Resulta que al revisar el programa de “Escuelas al Cien” ubicadas en zonas de difícil acceso y alta marginación se dan cuenta “que es prácticamente imposible conseguir y trasladar el gas” para las estufas que el gobierno adquirió (¿negocio para quién?). Qué mayor burla  podría imaginarse. Las tropelías de funcionarios como las realizadas por el sargento Nuño, por más fraudulentas que sean no existen para el sistema gubernamental, ni por más que devasten la cotidianeidad son reconocidas como algo que debe impedirse. La existencia se vuelve demagogia y quienes no lo crean se chingan. Cuando la realidad se equivoca hay poco que hacer en busca de una certeza.
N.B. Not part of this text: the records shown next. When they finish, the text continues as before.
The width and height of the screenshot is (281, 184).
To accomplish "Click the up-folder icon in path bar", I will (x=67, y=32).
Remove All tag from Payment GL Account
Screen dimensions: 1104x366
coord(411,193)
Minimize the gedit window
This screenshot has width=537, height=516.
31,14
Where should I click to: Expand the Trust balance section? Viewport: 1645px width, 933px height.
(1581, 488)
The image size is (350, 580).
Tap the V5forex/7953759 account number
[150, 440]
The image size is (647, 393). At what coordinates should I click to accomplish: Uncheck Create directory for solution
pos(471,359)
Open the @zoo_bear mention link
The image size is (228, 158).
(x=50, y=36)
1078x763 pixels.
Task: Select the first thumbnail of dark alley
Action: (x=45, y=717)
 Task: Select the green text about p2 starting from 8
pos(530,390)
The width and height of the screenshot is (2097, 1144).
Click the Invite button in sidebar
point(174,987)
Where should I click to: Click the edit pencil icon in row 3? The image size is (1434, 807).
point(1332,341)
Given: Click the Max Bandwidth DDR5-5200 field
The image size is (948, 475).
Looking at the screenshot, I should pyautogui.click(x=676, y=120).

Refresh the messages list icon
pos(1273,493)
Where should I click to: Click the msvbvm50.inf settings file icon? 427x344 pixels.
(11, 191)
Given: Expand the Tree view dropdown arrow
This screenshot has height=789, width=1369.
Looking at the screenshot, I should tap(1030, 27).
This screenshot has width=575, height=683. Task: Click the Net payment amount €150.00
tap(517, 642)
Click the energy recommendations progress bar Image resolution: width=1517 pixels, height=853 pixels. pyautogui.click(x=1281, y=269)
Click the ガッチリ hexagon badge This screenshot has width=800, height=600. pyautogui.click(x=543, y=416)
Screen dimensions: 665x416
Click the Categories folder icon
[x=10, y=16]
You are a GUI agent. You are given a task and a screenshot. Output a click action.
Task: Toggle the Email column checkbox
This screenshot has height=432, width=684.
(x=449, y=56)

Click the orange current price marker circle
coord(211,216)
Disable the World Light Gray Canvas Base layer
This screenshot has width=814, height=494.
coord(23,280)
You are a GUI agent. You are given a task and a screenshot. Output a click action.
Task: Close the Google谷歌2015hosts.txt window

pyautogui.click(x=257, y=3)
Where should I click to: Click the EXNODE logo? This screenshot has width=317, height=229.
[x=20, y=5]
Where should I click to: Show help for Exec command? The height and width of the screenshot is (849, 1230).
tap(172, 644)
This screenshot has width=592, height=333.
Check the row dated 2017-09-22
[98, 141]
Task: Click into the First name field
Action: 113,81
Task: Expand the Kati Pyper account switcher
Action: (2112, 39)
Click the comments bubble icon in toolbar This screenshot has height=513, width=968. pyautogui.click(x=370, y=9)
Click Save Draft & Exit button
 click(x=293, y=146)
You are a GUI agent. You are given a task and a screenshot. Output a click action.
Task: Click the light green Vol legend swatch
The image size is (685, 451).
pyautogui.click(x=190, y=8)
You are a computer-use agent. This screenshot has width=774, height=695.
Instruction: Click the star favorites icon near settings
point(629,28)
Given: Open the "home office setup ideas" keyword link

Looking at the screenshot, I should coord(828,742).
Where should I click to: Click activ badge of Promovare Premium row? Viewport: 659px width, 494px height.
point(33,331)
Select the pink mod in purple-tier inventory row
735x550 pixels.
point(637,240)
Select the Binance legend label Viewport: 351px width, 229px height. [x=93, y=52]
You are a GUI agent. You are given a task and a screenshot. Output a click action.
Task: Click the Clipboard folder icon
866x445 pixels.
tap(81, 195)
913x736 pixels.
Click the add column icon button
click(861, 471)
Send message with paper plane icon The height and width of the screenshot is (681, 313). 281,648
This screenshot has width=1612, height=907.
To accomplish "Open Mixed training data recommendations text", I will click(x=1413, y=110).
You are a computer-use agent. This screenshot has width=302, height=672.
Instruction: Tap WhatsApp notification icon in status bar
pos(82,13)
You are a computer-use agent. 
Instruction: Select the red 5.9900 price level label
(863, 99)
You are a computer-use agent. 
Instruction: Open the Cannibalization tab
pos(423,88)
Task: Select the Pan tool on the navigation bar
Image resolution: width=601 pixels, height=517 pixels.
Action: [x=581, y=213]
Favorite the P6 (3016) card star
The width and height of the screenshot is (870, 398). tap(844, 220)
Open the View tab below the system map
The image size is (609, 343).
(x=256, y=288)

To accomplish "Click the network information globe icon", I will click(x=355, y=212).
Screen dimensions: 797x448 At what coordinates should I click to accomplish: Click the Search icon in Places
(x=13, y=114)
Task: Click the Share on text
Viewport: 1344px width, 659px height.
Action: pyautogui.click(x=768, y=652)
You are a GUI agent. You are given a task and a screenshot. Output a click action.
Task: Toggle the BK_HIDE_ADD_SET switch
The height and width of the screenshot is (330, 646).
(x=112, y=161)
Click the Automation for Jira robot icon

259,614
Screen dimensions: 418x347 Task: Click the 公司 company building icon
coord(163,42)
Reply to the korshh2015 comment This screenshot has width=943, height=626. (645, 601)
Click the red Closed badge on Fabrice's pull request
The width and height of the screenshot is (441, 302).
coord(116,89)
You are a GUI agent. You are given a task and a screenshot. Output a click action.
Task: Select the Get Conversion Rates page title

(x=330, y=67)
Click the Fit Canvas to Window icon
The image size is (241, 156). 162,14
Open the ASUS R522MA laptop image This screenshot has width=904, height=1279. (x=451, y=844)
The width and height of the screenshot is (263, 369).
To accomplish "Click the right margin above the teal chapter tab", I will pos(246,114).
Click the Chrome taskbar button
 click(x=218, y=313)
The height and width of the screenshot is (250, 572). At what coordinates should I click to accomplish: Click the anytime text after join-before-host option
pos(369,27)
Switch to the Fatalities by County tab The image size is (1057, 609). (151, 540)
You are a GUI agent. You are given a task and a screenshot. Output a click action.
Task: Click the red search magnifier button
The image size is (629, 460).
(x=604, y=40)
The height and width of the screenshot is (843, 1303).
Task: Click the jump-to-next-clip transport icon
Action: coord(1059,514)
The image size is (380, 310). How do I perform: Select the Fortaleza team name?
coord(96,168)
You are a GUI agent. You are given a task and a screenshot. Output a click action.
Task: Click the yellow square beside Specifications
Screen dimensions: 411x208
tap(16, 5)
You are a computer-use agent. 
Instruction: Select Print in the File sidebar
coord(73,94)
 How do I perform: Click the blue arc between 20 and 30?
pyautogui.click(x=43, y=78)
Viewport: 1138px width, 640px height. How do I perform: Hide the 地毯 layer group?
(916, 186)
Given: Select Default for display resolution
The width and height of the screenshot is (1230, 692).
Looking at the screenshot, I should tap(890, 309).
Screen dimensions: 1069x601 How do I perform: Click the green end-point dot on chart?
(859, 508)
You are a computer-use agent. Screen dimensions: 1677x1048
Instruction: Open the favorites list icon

El espectacular triunfo que se supone significan las llamadas “Escuelas al Cien”, fue como todo lo que implementó Nuño (ahora coordinador de la campaña priísta de Meade): un acto fallido en nombre de la multicitada reforma educativa. La absurda planeación de las obras que sólo son declaraciones optimistas de los funcionarios colisiona con la realidad y muestra de manera descarnada la disfuncionalidad de las políticas públicas. Los afectados declaran: “Construyeron comedores y pusieron estufas de gas donde no lo hay; hicieron planeación de escritorio. Los habitantes de las comunidades que hemos visitado nos pidieron que se castigue a la gente. No está bien lo que hicieron.”

Si las ayudas fraudulentas predominan, las acciones gubernamentales del más diverso tipo cada vez más resultan inverosímiles para la ciudadanía. Todo lo que el gobierno federal, estatal o municipal ofrezca es algo irrealizable por más empeños que se involucren en tal fin. El desafío es la credibilidad para lo increíble, y eso nadie puede creérselo.